Prior to news of this merger being announced, shares of Linear Technology skyrocketed 29 percent to their highest level in over 15 years, according to MarketWatch. In a company press release, Vincent Roche, president and chief executive officer of Analog Devices, explained that the combination of the two illustrious companies will create one of the strongest and more expansive technology franchises in the entire semiconductor industry.
"Our shared focus on engineering excellence and our highly complementary portfolios of industry-leading products will enable us to solve our customers' biggest and most complex challenges at the intersection of the physical and digital worlds," Roche said. "We are creating an unparalleled innovation and support partner for our industrial, automotive, and communications infrastructure customers, and I am very excited about what this acquisition means for our customers, our employees, and our industry."
Bob Swanson, executive chairman and co-founder of Linear Technology, agreed with Roche, stating that through merging their companies, they can reinforce their leadership across the worldwide market, draw in a new customer base and enhance their shareholder value. Swanson said that his organization is dedicated to ensuring a "smooth transition" in the coming months.
Following regulatory approval, Roche will continue to serve as the president and CEO of the newly combined organization, while an integrated leadership team from both Linear and Analog will provide meaningful insight from both company perspectives. While Linear Technology will serve as the brand for Analog Devices' power management offerings, it will assume the Analog name.
What is the shift in perspective for tech M&A activity?
One of the main reasons behind major M&A deals recently is the shift in focus about the way companies capture and store data, Business Insider reported. Whether this is in the telecommunications, e-commerce, software or computer data industry, new memory devices and services become all the rage.
Previously, data was stored on hard disk drives, benefiting companies that created these disks, like Seagate, Toshiba and Western Digital. However, as this type of technology becomes nonexistent and is replaced with revolutionary flash-memory chips, established organizations will look to buy companies with innovative, new technology, rather than invest in creating their own products.

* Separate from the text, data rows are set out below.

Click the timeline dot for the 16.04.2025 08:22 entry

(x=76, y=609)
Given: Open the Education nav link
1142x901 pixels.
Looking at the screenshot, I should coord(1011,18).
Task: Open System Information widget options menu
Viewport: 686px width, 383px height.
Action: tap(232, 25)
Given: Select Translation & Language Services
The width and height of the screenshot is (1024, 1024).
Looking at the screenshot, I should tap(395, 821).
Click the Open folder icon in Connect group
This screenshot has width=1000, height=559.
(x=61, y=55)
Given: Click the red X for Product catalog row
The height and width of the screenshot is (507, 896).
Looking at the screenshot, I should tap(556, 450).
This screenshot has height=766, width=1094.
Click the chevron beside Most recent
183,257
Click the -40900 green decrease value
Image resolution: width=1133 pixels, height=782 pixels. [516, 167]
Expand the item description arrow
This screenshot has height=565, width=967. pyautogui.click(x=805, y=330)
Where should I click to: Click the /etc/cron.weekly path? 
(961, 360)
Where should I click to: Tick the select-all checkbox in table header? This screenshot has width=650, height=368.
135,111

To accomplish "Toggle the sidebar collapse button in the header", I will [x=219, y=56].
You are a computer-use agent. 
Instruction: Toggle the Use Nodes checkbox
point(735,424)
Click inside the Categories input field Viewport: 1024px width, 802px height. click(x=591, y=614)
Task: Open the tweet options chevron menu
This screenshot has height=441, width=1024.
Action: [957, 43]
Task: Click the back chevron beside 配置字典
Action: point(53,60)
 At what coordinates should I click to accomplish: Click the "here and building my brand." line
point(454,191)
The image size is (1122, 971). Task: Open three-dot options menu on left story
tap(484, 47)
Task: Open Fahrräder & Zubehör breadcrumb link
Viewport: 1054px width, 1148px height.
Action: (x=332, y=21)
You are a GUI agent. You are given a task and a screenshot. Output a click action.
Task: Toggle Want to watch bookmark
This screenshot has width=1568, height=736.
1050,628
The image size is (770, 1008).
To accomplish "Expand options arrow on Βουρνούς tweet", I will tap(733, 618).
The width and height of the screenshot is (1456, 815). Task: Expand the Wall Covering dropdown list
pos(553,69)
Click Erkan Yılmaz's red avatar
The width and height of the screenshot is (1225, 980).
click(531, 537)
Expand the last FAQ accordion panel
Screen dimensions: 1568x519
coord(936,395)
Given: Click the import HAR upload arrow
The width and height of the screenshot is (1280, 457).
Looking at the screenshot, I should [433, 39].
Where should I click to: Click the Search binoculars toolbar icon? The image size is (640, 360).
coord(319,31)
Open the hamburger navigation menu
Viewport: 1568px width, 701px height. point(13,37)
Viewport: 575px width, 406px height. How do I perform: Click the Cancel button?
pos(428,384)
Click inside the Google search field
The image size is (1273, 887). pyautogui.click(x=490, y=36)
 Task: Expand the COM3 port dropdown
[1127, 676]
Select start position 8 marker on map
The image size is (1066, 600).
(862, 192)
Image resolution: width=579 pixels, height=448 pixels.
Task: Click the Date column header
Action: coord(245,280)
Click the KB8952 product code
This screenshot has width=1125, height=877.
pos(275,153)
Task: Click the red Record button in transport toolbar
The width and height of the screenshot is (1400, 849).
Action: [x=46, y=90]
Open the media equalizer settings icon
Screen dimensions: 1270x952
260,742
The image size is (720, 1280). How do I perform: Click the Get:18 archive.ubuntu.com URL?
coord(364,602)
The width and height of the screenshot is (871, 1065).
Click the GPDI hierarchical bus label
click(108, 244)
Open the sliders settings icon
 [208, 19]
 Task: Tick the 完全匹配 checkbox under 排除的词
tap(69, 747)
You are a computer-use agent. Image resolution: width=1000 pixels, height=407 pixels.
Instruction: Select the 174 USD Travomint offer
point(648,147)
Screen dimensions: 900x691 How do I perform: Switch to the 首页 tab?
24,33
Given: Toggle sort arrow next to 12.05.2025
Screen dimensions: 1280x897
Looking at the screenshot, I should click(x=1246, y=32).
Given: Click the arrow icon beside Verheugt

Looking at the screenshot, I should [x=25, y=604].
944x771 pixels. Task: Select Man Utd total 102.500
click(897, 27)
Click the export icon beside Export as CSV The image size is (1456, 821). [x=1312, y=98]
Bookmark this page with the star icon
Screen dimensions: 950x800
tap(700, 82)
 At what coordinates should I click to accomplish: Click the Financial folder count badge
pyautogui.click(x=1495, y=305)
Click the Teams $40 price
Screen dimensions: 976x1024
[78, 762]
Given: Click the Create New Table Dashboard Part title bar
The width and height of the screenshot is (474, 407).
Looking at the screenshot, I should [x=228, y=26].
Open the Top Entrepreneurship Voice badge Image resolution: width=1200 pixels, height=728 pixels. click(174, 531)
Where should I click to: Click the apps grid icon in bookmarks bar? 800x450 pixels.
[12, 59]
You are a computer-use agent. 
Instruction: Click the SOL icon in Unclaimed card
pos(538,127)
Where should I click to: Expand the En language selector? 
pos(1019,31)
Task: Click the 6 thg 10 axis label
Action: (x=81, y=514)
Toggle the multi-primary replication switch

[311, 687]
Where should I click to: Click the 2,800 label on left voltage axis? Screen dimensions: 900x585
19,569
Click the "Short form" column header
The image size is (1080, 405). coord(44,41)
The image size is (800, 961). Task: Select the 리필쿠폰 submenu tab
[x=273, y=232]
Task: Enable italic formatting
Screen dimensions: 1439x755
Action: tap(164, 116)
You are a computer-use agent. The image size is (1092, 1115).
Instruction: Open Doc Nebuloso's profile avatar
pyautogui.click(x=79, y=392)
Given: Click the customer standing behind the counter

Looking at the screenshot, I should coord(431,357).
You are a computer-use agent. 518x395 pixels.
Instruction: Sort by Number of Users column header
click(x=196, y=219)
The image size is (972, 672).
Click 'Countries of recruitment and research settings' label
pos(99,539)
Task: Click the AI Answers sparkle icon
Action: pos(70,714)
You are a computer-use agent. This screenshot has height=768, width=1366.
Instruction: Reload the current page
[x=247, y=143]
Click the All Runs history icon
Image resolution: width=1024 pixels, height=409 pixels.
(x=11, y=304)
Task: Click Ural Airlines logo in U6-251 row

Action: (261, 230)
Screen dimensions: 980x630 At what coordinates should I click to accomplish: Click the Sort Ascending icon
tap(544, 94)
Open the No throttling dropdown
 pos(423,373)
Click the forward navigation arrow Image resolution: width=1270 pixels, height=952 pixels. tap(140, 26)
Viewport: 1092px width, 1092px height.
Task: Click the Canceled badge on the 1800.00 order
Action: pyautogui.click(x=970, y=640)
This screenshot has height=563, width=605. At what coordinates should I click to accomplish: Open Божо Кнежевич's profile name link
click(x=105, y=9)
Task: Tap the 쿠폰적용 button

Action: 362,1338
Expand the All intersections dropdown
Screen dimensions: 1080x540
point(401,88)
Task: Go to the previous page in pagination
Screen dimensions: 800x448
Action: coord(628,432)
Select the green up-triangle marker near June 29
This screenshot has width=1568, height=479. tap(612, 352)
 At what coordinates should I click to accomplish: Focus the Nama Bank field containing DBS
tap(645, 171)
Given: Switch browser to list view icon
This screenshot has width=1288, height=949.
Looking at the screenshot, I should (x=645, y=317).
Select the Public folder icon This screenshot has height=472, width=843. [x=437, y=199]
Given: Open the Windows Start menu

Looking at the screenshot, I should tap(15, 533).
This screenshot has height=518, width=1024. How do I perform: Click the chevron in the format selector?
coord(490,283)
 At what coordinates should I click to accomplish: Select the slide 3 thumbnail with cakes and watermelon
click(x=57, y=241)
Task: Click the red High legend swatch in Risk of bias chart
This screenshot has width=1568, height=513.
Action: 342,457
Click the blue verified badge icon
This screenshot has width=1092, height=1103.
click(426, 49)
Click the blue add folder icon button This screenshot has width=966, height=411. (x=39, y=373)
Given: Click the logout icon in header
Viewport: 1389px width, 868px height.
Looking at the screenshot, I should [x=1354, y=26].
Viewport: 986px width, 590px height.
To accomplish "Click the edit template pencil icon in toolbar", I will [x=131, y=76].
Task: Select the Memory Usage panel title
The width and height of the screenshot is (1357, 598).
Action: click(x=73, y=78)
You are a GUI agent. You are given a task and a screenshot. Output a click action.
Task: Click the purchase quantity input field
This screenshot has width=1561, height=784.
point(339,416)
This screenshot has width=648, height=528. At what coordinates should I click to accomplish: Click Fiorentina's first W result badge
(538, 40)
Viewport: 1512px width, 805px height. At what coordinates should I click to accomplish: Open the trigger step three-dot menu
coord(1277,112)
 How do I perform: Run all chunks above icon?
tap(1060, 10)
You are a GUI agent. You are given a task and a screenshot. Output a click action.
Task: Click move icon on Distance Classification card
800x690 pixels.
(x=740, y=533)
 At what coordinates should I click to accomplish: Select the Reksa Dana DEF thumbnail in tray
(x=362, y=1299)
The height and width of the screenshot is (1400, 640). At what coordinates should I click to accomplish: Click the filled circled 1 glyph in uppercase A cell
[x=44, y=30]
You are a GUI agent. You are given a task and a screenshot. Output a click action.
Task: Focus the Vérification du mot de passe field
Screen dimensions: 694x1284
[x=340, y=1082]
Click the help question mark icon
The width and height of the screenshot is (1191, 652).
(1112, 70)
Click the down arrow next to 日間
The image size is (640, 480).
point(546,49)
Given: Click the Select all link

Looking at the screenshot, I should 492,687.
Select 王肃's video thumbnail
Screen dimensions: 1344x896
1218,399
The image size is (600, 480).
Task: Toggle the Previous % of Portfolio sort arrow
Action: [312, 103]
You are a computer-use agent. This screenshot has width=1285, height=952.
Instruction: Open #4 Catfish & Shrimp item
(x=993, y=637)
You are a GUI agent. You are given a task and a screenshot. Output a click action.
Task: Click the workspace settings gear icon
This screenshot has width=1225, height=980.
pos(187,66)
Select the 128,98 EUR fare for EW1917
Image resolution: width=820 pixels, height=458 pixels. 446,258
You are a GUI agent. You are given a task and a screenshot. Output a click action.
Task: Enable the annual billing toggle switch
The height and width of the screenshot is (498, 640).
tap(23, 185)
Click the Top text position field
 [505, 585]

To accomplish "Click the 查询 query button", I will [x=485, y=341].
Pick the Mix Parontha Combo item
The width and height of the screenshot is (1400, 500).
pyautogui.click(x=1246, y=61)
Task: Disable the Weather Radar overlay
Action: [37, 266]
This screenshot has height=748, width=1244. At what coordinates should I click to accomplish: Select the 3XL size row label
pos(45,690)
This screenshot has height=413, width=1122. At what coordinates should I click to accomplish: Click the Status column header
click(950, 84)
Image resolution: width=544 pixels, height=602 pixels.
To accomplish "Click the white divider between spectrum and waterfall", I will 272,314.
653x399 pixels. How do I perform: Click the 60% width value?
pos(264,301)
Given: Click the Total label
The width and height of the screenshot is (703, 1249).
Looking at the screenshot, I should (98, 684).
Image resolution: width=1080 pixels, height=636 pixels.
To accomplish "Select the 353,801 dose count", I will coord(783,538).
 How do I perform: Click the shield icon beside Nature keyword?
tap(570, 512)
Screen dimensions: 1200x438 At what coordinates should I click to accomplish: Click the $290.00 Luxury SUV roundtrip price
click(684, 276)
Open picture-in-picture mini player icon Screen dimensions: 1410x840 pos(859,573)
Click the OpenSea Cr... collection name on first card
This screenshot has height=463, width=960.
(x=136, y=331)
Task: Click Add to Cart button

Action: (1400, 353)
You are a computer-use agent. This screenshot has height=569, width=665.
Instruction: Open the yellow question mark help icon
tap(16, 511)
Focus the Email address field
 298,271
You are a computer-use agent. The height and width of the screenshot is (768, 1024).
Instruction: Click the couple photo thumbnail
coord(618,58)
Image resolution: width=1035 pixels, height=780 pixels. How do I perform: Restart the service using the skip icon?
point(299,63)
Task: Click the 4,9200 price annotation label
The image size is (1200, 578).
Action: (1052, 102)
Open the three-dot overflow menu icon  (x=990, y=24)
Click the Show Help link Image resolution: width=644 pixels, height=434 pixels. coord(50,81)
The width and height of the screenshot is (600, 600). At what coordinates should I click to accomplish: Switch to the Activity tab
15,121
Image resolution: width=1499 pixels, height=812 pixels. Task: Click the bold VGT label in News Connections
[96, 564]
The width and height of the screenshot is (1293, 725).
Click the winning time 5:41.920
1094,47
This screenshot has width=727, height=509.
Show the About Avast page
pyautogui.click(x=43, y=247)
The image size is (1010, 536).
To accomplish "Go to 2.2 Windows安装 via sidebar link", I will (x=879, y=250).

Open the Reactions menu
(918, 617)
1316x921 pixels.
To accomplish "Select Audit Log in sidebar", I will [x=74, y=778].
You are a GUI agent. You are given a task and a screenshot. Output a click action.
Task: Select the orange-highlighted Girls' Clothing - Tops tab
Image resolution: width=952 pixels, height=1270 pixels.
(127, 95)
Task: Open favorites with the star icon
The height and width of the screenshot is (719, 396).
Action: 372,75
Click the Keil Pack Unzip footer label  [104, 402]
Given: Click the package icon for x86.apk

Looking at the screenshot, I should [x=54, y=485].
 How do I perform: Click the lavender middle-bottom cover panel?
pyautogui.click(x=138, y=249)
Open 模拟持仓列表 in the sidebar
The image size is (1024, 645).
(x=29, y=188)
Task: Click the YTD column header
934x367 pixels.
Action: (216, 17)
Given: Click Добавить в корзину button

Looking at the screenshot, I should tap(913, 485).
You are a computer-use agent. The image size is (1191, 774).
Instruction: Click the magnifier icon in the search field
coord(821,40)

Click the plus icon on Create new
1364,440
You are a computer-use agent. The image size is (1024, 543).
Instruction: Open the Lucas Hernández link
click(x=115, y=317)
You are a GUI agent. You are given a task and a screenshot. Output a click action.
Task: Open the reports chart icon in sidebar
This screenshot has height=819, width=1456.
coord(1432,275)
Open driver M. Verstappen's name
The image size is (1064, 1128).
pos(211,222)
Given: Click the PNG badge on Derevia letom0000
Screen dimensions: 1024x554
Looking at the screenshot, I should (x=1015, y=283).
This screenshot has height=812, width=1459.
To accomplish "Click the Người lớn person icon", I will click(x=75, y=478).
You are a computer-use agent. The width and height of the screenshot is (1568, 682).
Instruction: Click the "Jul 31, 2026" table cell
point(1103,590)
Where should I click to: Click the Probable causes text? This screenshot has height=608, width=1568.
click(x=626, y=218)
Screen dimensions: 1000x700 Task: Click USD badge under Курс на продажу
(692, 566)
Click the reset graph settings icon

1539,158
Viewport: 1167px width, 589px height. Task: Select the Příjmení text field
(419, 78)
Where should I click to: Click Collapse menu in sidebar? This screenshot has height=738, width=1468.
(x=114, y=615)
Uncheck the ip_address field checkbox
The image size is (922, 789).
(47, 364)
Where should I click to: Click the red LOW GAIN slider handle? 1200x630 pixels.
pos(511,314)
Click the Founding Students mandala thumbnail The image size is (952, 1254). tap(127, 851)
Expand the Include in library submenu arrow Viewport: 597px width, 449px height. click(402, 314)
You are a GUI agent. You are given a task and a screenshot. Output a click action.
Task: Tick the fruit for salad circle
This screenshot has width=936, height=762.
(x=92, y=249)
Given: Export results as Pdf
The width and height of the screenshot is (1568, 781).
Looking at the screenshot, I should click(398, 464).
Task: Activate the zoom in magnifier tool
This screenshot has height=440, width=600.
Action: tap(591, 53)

This was the case when Western Digital bought SanDisk, or when Dell made tech M&A history with its multibillion dollar acquisition of the data storage company, EMC. Even cloud storage services, such as Amazon Web Services and Microsoft Azure, are moving toward solidifying their hold in the data storage market.
Overall, whether it is the Analog acquisition of Linear, or Seagate buying up a flash-chip memory card company, the tech industry is all a buzz right now with data storage on the mind. The coming months will most likely unveil numerous other multimillion and billion dollar deals in the race to capture, store and analyze data more quickly, securely and effectively.